§ **What is required**: Among the lines of the records, please find those that contain the word "Ārlietu" and copy them.
⟨
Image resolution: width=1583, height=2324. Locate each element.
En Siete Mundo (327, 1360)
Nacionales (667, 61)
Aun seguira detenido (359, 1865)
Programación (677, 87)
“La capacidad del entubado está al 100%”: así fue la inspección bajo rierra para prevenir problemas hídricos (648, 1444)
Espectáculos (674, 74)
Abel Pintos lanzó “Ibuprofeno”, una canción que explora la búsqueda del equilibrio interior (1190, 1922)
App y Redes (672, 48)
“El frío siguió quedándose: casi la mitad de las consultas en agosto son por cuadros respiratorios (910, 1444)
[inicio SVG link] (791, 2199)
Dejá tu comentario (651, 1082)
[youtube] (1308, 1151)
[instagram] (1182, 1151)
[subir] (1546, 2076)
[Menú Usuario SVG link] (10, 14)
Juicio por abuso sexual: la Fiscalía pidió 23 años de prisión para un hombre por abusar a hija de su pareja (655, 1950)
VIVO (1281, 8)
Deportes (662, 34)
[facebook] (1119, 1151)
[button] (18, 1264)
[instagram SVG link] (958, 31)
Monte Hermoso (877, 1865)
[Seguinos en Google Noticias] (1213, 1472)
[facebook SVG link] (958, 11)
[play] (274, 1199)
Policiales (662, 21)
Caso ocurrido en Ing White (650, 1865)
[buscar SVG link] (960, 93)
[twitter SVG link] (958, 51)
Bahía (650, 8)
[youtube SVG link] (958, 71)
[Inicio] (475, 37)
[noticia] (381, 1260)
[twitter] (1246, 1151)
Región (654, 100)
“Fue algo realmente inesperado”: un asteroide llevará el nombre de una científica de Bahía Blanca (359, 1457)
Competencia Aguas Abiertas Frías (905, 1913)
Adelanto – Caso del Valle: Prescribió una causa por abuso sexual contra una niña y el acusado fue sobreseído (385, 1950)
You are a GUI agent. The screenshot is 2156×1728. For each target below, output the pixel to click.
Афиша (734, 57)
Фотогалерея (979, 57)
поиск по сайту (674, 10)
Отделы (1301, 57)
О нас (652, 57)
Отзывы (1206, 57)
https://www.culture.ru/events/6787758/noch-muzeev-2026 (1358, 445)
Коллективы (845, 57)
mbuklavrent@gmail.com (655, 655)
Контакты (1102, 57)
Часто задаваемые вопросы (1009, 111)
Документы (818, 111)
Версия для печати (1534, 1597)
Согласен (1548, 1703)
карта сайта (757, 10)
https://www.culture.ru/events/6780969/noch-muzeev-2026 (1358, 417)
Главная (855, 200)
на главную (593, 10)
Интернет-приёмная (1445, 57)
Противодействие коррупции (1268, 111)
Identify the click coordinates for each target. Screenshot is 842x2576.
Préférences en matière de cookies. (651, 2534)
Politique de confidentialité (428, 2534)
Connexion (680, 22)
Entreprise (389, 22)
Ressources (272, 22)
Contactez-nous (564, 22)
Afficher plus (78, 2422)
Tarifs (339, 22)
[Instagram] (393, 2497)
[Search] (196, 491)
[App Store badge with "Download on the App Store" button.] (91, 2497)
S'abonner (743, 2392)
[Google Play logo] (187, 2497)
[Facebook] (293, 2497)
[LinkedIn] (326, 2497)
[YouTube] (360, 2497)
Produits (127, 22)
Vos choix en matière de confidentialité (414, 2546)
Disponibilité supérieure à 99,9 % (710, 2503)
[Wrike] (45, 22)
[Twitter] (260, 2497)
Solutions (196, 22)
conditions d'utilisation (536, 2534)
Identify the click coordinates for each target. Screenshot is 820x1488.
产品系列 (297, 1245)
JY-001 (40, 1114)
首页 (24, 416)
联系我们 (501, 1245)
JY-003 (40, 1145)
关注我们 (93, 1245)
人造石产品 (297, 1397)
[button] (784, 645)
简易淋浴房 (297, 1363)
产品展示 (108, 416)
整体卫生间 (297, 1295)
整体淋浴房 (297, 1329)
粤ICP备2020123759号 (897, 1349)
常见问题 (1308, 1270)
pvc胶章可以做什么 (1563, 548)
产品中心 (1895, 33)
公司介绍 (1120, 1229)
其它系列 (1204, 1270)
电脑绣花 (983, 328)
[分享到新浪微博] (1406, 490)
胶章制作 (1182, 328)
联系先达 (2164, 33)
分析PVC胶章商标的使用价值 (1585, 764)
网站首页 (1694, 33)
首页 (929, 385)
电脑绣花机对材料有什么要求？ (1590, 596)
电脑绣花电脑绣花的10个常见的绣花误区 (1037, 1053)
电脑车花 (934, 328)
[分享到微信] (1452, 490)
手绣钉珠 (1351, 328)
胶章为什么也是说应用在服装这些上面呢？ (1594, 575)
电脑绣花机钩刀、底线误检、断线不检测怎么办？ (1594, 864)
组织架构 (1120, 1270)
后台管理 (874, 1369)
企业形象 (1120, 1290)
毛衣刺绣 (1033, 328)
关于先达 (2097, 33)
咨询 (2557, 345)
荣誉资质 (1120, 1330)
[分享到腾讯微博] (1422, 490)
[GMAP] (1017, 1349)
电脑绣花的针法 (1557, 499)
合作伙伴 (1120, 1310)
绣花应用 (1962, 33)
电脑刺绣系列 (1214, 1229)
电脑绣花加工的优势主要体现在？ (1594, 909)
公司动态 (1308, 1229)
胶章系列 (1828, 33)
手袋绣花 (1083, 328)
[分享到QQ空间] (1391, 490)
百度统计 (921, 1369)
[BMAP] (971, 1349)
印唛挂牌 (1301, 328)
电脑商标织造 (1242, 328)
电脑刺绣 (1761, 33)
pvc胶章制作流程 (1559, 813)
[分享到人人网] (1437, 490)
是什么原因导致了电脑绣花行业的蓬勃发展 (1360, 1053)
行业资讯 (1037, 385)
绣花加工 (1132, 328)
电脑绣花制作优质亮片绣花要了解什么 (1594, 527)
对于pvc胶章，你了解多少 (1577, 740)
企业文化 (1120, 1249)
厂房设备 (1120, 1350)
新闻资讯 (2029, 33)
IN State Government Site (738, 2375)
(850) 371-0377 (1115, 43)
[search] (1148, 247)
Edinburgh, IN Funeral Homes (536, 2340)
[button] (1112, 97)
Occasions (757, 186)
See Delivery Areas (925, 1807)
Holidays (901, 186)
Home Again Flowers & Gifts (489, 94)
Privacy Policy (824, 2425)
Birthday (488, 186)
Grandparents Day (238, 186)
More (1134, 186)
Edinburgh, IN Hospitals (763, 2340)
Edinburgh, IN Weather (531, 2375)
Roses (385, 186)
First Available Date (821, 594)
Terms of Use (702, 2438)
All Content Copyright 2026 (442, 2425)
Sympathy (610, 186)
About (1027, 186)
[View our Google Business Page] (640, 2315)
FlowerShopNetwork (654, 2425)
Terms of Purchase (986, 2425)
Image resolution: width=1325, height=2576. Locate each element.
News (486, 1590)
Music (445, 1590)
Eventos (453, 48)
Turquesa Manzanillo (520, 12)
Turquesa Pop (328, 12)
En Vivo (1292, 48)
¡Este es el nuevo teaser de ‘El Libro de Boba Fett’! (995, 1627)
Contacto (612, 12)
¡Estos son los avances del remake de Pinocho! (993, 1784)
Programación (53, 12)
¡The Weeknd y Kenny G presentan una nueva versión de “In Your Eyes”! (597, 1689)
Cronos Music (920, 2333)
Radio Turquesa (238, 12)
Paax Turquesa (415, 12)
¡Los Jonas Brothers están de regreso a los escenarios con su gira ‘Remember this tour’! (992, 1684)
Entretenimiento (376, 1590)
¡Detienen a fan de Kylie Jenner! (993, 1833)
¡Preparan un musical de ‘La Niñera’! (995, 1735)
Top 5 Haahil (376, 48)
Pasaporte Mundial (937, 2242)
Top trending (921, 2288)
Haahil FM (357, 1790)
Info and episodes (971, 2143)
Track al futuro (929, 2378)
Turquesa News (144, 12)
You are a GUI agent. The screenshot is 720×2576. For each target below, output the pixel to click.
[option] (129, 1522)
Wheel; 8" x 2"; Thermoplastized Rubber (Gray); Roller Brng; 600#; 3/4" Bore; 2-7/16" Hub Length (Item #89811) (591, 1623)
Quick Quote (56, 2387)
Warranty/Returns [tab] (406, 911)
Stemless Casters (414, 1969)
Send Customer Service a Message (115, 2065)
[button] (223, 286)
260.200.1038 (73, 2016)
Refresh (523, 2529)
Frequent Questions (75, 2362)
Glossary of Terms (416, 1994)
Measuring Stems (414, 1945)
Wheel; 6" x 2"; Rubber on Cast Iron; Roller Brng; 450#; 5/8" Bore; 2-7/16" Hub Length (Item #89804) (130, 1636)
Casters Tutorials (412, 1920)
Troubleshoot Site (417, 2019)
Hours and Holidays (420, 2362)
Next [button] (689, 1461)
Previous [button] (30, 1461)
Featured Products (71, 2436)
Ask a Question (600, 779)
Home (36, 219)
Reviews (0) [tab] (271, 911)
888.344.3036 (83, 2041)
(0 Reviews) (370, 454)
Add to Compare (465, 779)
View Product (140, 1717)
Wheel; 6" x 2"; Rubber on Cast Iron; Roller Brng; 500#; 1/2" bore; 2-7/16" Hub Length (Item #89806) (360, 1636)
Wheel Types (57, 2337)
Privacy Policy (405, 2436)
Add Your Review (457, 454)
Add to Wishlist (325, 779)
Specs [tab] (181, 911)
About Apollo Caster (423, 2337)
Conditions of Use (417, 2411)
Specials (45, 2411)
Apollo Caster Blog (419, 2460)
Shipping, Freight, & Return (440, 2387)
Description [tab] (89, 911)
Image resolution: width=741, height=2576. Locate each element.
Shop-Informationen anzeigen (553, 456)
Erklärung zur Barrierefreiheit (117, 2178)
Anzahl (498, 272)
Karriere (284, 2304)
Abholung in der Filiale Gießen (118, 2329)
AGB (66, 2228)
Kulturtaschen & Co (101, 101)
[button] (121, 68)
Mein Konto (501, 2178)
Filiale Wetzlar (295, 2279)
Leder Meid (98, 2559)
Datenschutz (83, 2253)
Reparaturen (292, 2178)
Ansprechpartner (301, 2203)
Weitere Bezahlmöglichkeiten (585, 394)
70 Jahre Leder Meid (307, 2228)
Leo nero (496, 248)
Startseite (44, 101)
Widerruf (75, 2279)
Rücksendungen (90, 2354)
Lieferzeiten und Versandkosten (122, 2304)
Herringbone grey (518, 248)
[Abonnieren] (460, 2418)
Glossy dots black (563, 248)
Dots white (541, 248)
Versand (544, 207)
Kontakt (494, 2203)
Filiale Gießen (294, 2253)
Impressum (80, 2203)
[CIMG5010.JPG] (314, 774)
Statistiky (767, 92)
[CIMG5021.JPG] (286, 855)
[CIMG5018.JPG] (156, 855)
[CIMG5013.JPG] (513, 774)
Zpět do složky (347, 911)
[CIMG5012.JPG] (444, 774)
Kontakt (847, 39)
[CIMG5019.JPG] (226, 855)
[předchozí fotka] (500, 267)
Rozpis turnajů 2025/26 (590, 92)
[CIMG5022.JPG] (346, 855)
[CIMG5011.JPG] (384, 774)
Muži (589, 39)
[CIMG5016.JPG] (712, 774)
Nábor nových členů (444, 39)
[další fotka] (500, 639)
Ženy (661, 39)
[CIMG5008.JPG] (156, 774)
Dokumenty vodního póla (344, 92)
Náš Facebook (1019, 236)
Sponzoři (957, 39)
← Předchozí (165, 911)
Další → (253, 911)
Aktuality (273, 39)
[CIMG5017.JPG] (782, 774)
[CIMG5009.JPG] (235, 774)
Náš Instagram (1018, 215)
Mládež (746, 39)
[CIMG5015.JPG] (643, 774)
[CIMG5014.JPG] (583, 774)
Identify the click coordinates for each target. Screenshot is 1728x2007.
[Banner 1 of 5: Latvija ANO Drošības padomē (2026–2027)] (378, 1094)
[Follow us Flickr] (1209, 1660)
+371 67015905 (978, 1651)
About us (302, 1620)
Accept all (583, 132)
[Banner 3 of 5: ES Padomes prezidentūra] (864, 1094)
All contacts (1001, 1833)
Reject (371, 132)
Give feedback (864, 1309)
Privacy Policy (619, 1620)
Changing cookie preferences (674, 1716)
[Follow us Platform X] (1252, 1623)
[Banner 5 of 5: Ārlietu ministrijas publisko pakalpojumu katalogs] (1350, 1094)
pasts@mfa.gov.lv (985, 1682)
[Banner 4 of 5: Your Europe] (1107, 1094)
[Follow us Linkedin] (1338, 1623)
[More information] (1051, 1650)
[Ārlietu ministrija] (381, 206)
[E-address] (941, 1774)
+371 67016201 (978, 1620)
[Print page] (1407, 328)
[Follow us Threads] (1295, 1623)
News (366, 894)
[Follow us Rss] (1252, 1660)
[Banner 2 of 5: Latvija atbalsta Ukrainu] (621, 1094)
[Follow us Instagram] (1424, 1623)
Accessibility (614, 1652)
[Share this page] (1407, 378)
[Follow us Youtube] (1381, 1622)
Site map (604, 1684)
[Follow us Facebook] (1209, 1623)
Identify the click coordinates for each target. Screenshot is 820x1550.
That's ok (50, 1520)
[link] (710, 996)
⟩
§ **Answer section**:
[Banner 5 of 5: Ārlietu ministrijas publisko pakalpojumu katalogs] (1350, 1094)
[Ārlietu ministrija] (381, 206)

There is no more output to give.